An die haubentragende Aphrodite im Ostfriese des Parthenon lässt ein auch sonst in Wiederholungen vorhandener schöner marmorner Aphroditekopf im Kasino Borghese denken, dessen Urbild man ohne Bedenken Phidias zuweisen darf. Der Kopf, dessen feines Oval an die Lemnierin erinnert, ist, von vorn gesehen, etwas nach rechts und emporgewandt. Melodisch wie bei der Lemnierin verfliessen die Wellenlinien der Lippenzeichnung, aber hier ist der Mund leise geöffnet, sehnsuchtatmend; und sehnsüchtig blicken die aphrodisisch schmalen Augen. Trotzdem ist der Gesamteindruck des Kopfes in der Vorderansicht hehr und keusch; milder und freundlicher im Profil. Hier auch kommt erst die kunstvolle und reiche Frisur und der eigentümliche reizvolle Kopfputz voll zur Geltung, die zusammen die charakteristische Hauptanziehung dieser Arbeit ausmachen. Die Binden, die das Haar dreimal kreuzen, schneiden tief, wie bei der Lemnierin, in seine darüber hinausquellenden Wellen ein, und verbreitern sich unten am Hinterkopf zu einer Halbhaube, die das hier in einen dicken runden Schopf zusammengenommene Haar trägt. Vor dem Ohrläppchen ringeln sich je zwei flach anliegende Löckchen herab und rechts und links über den äusseren Augenwinkeln je zwei sichelförmig über die Binde empor.

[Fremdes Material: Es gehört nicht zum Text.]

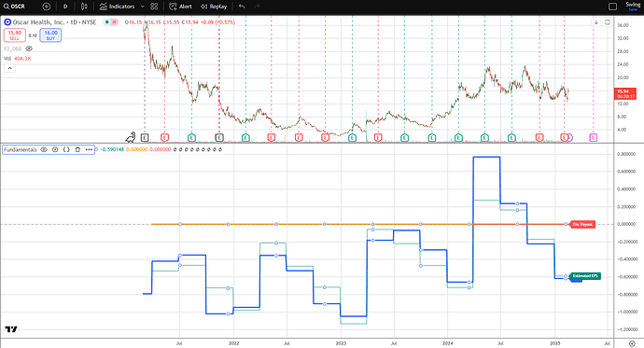Open the Fundamentals source code braces icon
Image resolution: width=644 pixels, height=348 pixels.
pos(66,150)
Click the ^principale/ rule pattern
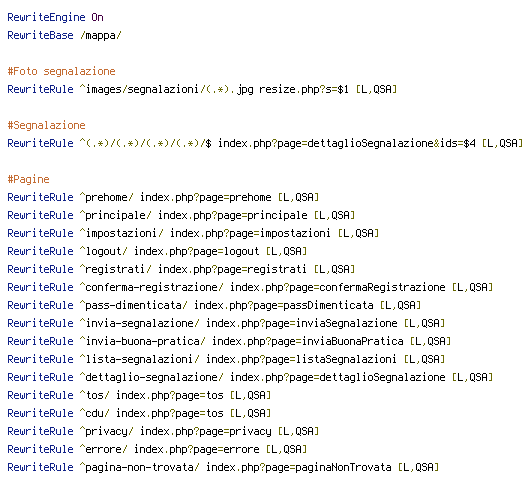The height and width of the screenshot is (484, 532). [x=116, y=215]
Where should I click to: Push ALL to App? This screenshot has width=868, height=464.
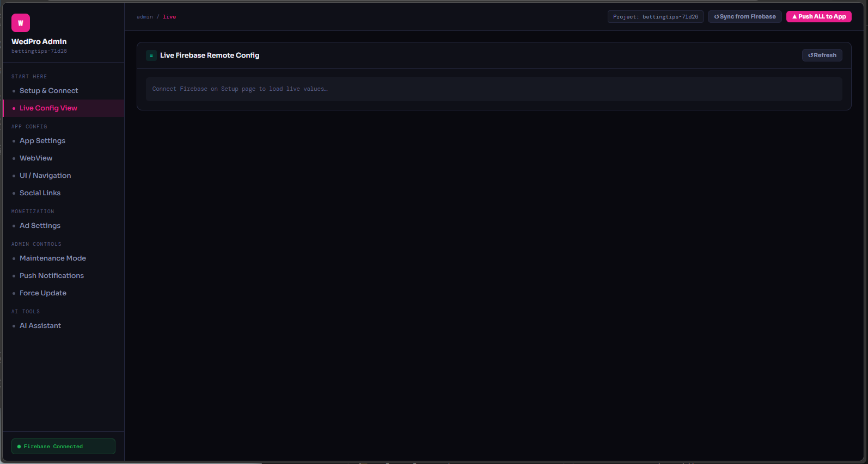click(818, 16)
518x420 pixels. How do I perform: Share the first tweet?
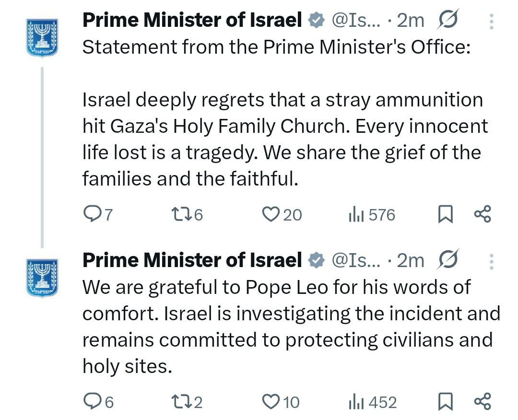point(483,214)
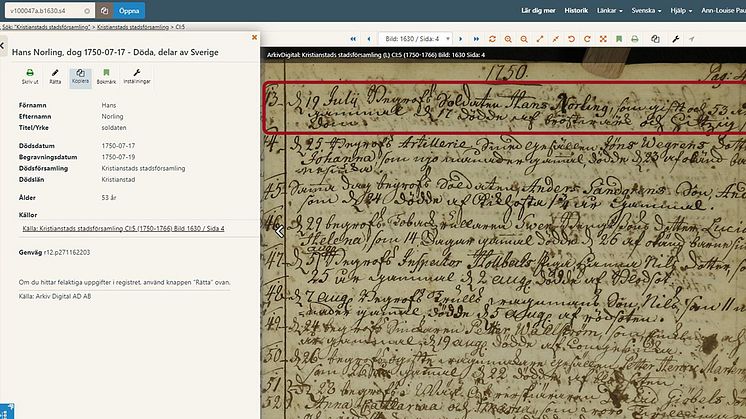Collapse the record side panel arrow

(x=280, y=230)

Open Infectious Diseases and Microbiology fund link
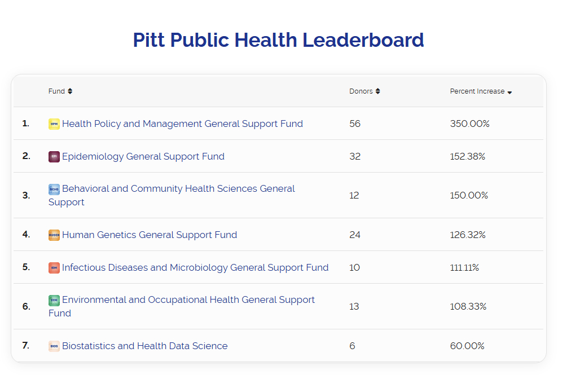(195, 267)
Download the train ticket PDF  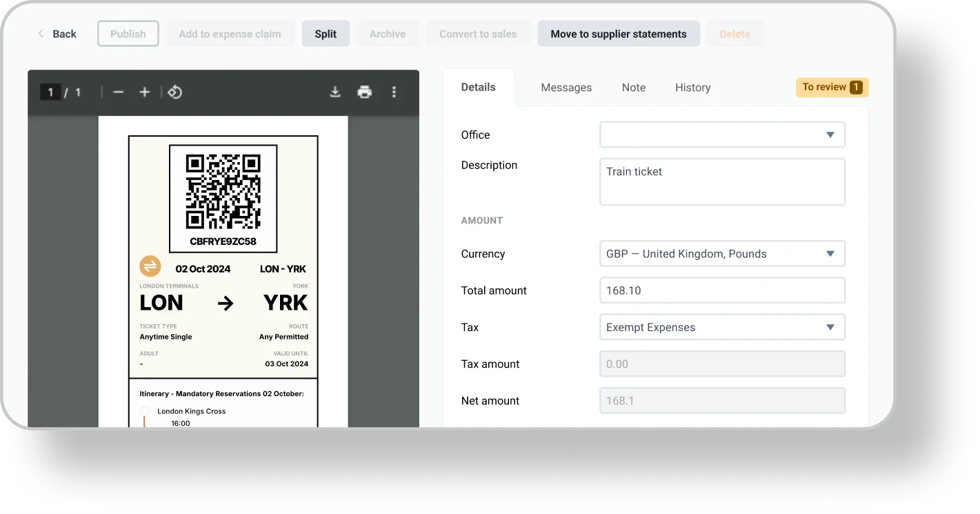click(335, 92)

Längst auch ist mit dem Atelier des Phidias in Zusammenhang gebracht jene berühmte weibliche Kolossalstatue der vatikanischen Rotunde, die mit der erhobenen Linken wahrscheinlich ein Skeptron hochfasste und in der Rechten ein Attribut hielt, dessen Verlust uns über die Benennung der Göttin im Unklaren lässt. Die Behandlung des dorischen Chitons mit gegürtetem Überschlag, vor allem der schöne Gegensatz zwischen den tiefschattigen Steilfalten mit den glatten Massen des linken Beines, und der Kopf mit den mütterlich breiten Formen und dem grossoffenen Auge der Parthenos erinnern an das Goldelfenbeinbild. Das Antlitz hat etwas strahlend Jugendliches, ja Heiteres.